■ **Your task**
Copy the lines below, beginning with the one that contains "Viewport: 832px width, 521px height." and continuing through the final line, exactly as written and with no other lines.

*** Block opens ***

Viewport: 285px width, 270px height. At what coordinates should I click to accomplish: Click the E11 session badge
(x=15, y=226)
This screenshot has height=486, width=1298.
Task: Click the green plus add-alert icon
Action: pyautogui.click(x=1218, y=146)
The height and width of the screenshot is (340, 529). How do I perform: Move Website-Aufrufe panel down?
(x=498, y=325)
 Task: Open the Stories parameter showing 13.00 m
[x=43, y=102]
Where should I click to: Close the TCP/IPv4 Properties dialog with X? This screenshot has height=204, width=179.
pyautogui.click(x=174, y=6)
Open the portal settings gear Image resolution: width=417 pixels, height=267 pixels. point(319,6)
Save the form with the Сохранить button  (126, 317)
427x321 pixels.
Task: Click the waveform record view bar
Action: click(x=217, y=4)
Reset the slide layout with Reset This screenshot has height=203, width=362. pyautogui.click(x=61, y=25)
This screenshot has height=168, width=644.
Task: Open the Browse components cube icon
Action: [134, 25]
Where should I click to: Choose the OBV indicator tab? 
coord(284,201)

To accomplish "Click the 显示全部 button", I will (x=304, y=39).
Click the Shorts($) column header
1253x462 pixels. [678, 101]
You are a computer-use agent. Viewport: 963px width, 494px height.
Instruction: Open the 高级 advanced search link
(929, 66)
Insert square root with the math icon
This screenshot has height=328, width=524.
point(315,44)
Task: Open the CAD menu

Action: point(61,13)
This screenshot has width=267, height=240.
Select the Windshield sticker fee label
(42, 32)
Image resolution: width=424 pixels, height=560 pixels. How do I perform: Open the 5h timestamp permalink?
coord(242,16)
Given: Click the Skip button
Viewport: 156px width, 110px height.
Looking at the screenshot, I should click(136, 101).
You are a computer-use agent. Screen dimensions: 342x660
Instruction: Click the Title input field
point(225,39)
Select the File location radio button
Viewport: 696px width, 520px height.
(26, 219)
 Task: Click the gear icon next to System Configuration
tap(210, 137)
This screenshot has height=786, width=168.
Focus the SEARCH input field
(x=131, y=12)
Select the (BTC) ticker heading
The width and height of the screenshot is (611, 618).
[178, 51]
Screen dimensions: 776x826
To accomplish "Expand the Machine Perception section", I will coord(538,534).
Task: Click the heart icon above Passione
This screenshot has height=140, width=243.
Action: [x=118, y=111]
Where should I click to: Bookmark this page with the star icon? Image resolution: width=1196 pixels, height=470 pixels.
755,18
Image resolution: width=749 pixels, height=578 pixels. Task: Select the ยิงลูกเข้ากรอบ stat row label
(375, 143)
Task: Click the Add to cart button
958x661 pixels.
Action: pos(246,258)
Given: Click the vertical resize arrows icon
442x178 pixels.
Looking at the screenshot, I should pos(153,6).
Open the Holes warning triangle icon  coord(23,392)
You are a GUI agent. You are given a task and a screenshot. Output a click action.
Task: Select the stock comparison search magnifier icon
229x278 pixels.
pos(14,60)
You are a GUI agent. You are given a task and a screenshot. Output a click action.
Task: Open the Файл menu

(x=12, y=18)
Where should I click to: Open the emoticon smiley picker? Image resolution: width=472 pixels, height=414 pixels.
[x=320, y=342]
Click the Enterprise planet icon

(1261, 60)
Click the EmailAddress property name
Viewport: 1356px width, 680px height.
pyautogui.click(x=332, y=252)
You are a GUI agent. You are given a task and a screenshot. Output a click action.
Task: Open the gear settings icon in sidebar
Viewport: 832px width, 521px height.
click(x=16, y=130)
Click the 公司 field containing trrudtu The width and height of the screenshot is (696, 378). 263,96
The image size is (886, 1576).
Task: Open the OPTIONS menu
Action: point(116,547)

*** Block closes ***

■ **Output for this exercise**
Viewport: 832px width, 521px height.
click(x=16, y=130)
Click the 公司 field containing trrudtu The width and height of the screenshot is (696, 378). 263,96
The image size is (886, 1576).
Task: Open the OPTIONS menu
Action: point(116,547)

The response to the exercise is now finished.